AI connects urban design to obesity

Machine learning can process public data in ways that could improve health.
Using satellite imagery, an AI was able to predict where obesity is an issue in thousands of neighbourhoods in cities in the United States. (Pixabay)

As artificial intelligence gets ever more sophisticated, researchers are able to use it to examine issues in detail never possible before.

An AI developed in part part by Elaine Nsoesie, an assistant professor in the Department of Global Health at Boston University, has done that with obesity and the built environment.

Elaine Nsoesie (University of Washington)

The AI combed through tens of thousands of satellite images of urban neighbourhoods, in an attempt to correlate neighbourhood features — parks, stores and sidewalks, for example — with the prevalence of obesity.

Her study was published in the Journal of the American Medical Association Network Open.

Because the AI can process data so quickly and efficiently, it can pick up on hidden patterns that manual analysis might not catch - such as the influence of pet shops, for example.

"What we found were some of these things like pet shops were negatively correlated with obesity prevalence, which could indicate that people in that neighborhood own lots of pets, and might be more likely to go out and walk the pets," Nsoesie explained.

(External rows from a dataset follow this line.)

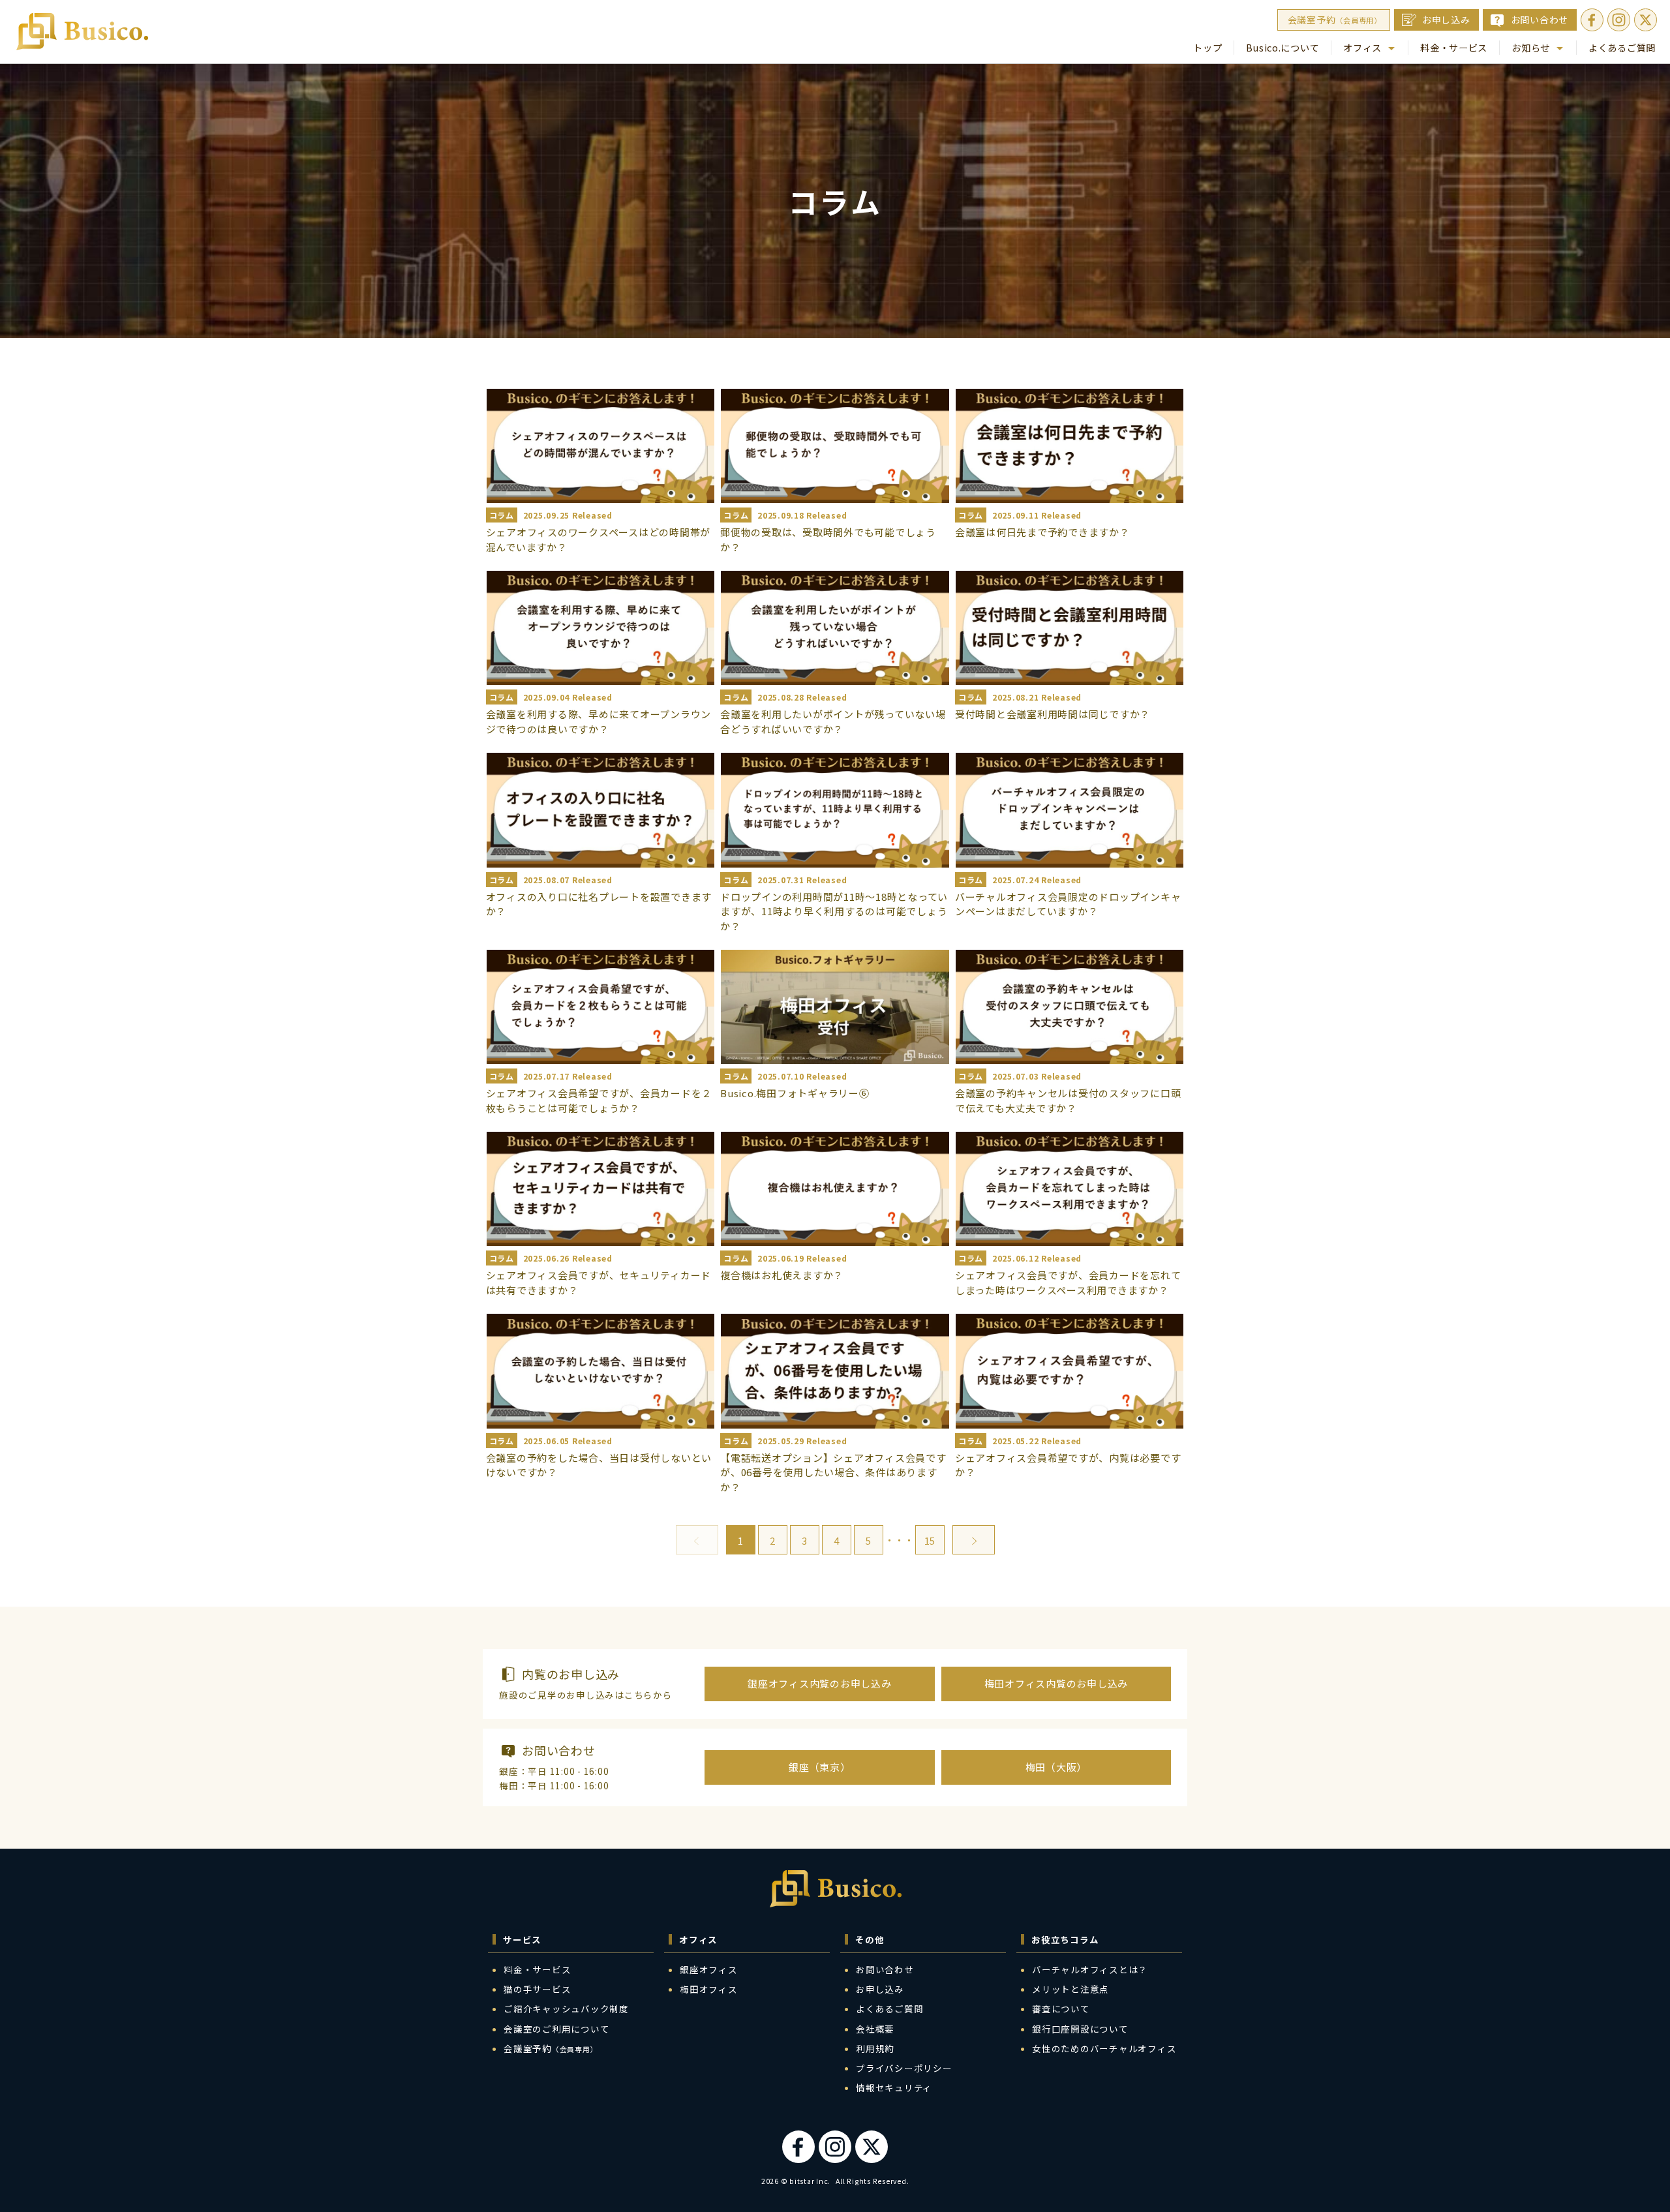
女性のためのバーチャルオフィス (1104, 2048)
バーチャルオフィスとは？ (1089, 1969)
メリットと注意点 (1070, 1988)
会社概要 (875, 2028)
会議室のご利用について (556, 2028)
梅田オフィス (709, 1988)
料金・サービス (1453, 47)
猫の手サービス (537, 1988)
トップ (1207, 47)
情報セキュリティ (894, 2087)
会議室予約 (1335, 19)
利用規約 (875, 2048)
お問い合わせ (1540, 19)
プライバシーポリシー (904, 2067)
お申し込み (1446, 19)
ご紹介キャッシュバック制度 (566, 2008)
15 (929, 1540)
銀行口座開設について (1080, 2028)
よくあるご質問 (1622, 47)
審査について (1061, 2008)
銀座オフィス (709, 1969)
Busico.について (1282, 47)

Although there was generally a strong correlation with, say, urban greenery and low obesity, this wasn't always the case. In some dense downtown areas, with almost no parkland but more gyms, there were often lower incidences of obesity as well.

The AI didn't specifically account for the socio-economic factors that often influence health, although "it's possible that the AI is capturing some of those futures if they are present in the environment," she said. She added that the AI might not work as well in different countries, where cultural practices are different.

The next step in the research would be that urban planners could use the AI's findings to help design communities that make it easier for people to live healthier, more active lives, Nsoesie said.

She added that this type of AI-driven research is becoming more common in detecting patterns in issues affecting global health.

"There are several different ways in which we can use those methods to think about health and all the factors that contribute to health."